Collected data
***
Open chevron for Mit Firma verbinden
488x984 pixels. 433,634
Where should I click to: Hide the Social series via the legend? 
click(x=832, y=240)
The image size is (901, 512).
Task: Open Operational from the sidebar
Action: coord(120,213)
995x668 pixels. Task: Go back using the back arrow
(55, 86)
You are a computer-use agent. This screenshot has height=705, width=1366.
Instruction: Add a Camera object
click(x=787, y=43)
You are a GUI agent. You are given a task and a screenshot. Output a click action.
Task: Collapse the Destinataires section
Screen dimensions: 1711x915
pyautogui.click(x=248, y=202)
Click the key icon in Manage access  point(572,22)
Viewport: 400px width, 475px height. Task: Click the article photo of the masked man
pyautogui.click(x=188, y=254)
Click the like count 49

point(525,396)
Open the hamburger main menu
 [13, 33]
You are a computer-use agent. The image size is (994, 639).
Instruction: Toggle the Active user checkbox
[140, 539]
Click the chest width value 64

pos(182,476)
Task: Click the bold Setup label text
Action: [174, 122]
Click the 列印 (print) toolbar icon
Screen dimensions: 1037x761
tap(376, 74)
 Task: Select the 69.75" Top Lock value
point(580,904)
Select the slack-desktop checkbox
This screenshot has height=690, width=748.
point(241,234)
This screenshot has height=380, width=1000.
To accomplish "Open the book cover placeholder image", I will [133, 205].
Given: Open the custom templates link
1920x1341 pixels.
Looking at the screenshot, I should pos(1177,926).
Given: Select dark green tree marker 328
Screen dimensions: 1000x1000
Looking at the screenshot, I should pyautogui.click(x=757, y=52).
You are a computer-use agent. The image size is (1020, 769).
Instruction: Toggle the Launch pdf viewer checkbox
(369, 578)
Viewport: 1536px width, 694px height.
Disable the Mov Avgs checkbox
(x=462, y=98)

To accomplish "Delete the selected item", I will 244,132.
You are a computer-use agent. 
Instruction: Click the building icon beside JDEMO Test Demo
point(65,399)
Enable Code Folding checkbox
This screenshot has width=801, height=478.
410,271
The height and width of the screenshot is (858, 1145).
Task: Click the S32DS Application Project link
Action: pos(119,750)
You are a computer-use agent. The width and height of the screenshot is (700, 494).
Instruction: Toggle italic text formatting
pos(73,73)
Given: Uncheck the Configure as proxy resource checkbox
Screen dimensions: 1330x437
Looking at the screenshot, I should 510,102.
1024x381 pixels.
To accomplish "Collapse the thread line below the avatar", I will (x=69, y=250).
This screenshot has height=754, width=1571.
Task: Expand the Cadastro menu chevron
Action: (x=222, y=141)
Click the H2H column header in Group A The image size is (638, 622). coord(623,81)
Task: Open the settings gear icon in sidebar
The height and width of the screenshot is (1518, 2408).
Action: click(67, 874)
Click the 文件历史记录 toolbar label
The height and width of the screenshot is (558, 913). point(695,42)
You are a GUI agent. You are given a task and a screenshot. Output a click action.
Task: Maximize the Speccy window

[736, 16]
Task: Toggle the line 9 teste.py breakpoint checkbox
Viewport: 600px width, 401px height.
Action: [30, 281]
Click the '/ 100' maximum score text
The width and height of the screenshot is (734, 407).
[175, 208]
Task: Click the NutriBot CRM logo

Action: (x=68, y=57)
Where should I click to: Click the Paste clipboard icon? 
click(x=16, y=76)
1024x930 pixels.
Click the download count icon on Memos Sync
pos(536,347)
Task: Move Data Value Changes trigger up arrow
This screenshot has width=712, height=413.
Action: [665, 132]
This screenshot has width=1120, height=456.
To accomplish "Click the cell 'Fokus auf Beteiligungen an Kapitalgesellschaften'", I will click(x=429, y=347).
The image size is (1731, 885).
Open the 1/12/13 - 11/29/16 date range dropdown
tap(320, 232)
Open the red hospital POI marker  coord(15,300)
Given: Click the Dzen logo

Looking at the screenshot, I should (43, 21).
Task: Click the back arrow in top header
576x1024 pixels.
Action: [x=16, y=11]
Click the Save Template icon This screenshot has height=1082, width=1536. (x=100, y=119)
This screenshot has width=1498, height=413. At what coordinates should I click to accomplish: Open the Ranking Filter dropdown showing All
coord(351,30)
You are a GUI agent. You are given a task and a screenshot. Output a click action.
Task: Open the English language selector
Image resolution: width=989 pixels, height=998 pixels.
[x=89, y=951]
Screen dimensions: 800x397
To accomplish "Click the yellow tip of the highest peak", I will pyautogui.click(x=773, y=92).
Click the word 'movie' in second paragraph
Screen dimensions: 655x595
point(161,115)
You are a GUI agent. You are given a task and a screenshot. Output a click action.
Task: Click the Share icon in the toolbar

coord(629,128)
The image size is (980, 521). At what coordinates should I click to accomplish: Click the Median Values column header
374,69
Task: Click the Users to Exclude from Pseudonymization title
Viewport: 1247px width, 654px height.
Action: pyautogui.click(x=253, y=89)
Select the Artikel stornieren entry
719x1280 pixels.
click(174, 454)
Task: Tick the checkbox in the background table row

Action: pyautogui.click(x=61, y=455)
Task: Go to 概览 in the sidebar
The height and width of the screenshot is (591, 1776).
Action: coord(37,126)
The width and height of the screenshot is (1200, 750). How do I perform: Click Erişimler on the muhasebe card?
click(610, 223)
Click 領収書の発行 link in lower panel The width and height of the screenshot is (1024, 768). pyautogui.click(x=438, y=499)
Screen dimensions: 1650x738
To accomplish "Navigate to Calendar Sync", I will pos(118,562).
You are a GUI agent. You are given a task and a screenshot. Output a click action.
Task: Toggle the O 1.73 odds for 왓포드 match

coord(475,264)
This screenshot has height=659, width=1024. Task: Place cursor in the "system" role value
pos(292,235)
***
> To do: Copy each line above that contains the word "marker".

> Answer section:
Given: Select dark green tree marker 328
Open the red hospital POI marker  coord(15,300)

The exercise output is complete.